(Saved entries)
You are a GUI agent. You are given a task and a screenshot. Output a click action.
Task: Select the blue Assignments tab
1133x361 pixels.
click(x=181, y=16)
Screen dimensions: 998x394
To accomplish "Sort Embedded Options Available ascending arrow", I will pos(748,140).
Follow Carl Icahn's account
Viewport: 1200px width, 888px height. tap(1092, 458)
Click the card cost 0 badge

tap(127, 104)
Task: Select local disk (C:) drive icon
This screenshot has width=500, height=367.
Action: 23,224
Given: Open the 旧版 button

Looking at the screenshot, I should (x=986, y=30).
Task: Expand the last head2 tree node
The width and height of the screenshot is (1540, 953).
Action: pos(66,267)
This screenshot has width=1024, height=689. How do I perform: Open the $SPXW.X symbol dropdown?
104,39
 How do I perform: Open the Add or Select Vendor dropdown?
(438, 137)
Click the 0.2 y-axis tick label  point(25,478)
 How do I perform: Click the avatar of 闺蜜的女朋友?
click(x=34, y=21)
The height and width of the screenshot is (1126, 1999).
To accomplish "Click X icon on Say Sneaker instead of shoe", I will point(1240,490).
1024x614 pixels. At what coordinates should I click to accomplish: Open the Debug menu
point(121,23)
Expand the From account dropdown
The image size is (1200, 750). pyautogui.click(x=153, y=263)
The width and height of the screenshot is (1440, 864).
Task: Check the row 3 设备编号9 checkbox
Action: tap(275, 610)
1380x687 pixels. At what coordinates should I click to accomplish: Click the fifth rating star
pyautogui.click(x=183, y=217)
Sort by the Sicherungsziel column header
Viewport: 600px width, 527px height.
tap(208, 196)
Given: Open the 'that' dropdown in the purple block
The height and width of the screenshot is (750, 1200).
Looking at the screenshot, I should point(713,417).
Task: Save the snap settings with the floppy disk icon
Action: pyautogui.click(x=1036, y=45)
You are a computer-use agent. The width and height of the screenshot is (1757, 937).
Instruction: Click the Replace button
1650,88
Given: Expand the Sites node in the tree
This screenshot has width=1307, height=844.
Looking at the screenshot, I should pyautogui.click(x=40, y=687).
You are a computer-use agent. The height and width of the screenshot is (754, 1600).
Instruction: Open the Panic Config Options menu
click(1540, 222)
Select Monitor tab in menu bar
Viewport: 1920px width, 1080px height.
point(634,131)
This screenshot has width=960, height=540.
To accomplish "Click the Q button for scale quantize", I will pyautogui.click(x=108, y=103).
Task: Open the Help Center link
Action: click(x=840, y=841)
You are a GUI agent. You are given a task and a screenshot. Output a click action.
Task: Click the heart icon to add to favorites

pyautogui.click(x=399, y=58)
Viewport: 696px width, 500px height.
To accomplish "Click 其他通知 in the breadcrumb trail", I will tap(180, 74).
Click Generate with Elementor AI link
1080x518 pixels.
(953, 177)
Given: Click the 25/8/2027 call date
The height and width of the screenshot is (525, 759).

● **TASK DIRECTIONS**:
Print exactly the lines above from the one with "Screen dimensions: 998x394" to the one with "You are a computer-use agent. The height", including both.

● **ANSWER BELOW**:
Screen dimensions: 998x394
To accomplish "Sort Embedded Options Available ascending arrow", I will pos(748,140).
Follow Carl Icahn's account
Viewport: 1200px width, 888px height. tap(1092, 458)
Click the card cost 0 badge

tap(127, 104)
Task: Select local disk (C:) drive icon
This screenshot has width=500, height=367.
Action: 23,224
Given: Open the 旧版 button

Looking at the screenshot, I should (x=986, y=30).
Task: Expand the last head2 tree node
The width and height of the screenshot is (1540, 953).
Action: pos(66,267)
This screenshot has width=1024, height=689. How do I perform: Open the $SPXW.X symbol dropdown?
104,39
 How do I perform: Open the Add or Select Vendor dropdown?
(438, 137)
Click the 0.2 y-axis tick label  point(25,478)
 How do I perform: Click the avatar of 闺蜜的女朋友?
click(x=34, y=21)
The height and width of the screenshot is (1126, 1999).
To accomplish "Click X icon on Say Sneaker instead of shoe", I will point(1240,490).
1024x614 pixels. At what coordinates should I click to accomplish: Open the Debug menu
point(121,23)
Expand the From account dropdown
The image size is (1200, 750). pyautogui.click(x=153, y=263)
The width and height of the screenshot is (1440, 864).
Task: Check the row 3 设备编号9 checkbox
Action: tap(275, 610)
1380x687 pixels. At what coordinates should I click to accomplish: Click the fifth rating star
pyautogui.click(x=183, y=217)
Sort by the Sicherungsziel column header
Viewport: 600px width, 527px height.
tap(208, 196)
Given: Open the 'that' dropdown in the purple block
The height and width of the screenshot is (750, 1200).
Looking at the screenshot, I should point(713,417).
Task: Save the snap settings with the floppy disk icon
Action: pyautogui.click(x=1036, y=45)
You are a computer-use agent. The width and height of the screenshot is (1757, 937).
Instruction: Click the Replace button
1650,88
Given: Expand the Sites node in the tree
This screenshot has width=1307, height=844.
Looking at the screenshot, I should pyautogui.click(x=40, y=687).
You are a computer-use agent. The height and width of the screenshot is (754, 1600).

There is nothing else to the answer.